La invasión alemana de Polonia en septiembre de 1939 sorprende a Karol Wojtyla estudiando en la universidad de Cracovia. Su vocación parecía ser entonces la filología polaca, pero los alemanes cerraron la universidad, y el joven tuvo que ganarse la vida trabajando en una cantera, mientras iba madurando en su interior la posibilidad de una vocación sacerdotal gracias a la dirección espiritual de un laico católico, el sastre JanTiranowski.

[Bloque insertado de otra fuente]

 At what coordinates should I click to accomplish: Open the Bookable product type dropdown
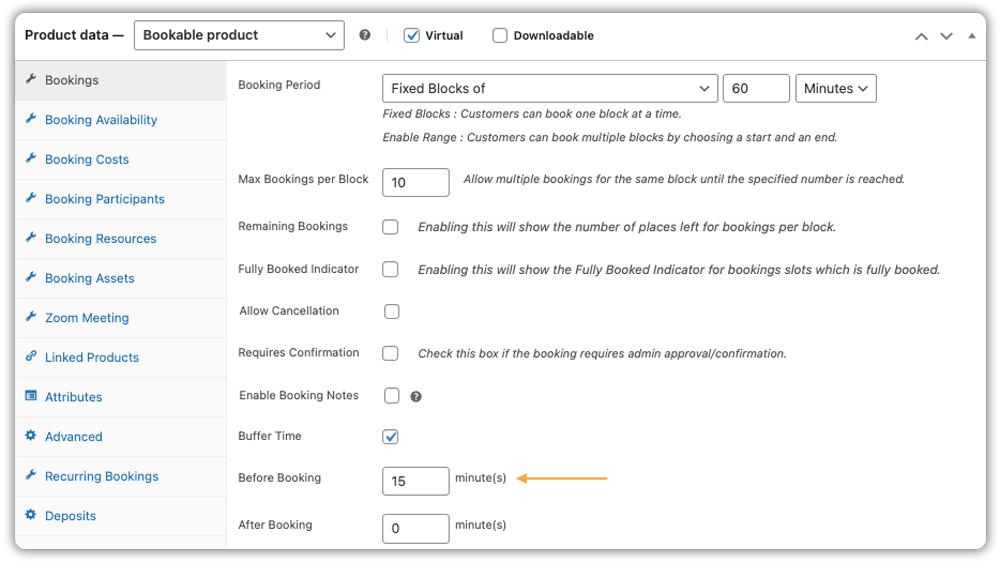tap(238, 35)
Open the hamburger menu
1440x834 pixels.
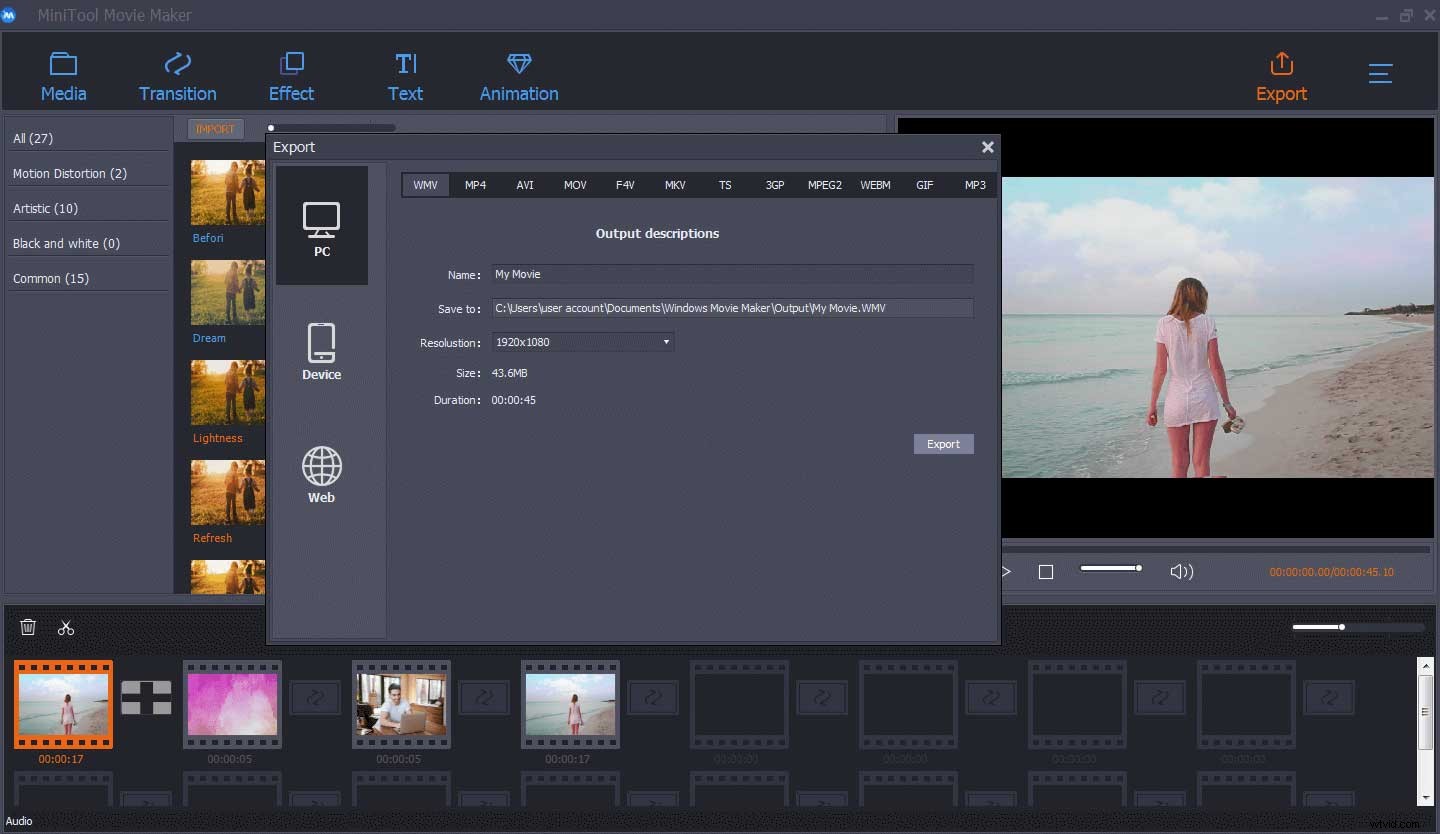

Sin embargo, el 18 de febrero de 1941, al regresar de casa al trabajo, el joven encuentra muerto a su padre. Había fallecido de un repentino paro cardíaco. Estaba solo humanamente, pero unido a Dios más que nunca pues solo Él podía ser el buen pastor en el camino de su vida.
 
Se diría que Dios había ido quitando los apoyos humanos al joven Wojtyla, aunque en medio del dolor, experimentado también en las vidas de Jesús y María, siempre estuvo dispuesto a lo que Dios quería de él. Cumplió en su vida la voluntad divina, que le llevó a donde ni él mismo hubiera podido imaginar, pero al mismo tiempo mantuvo una continua gratitud a una familia que le había dado todo, en lo espiritual y en lo humano.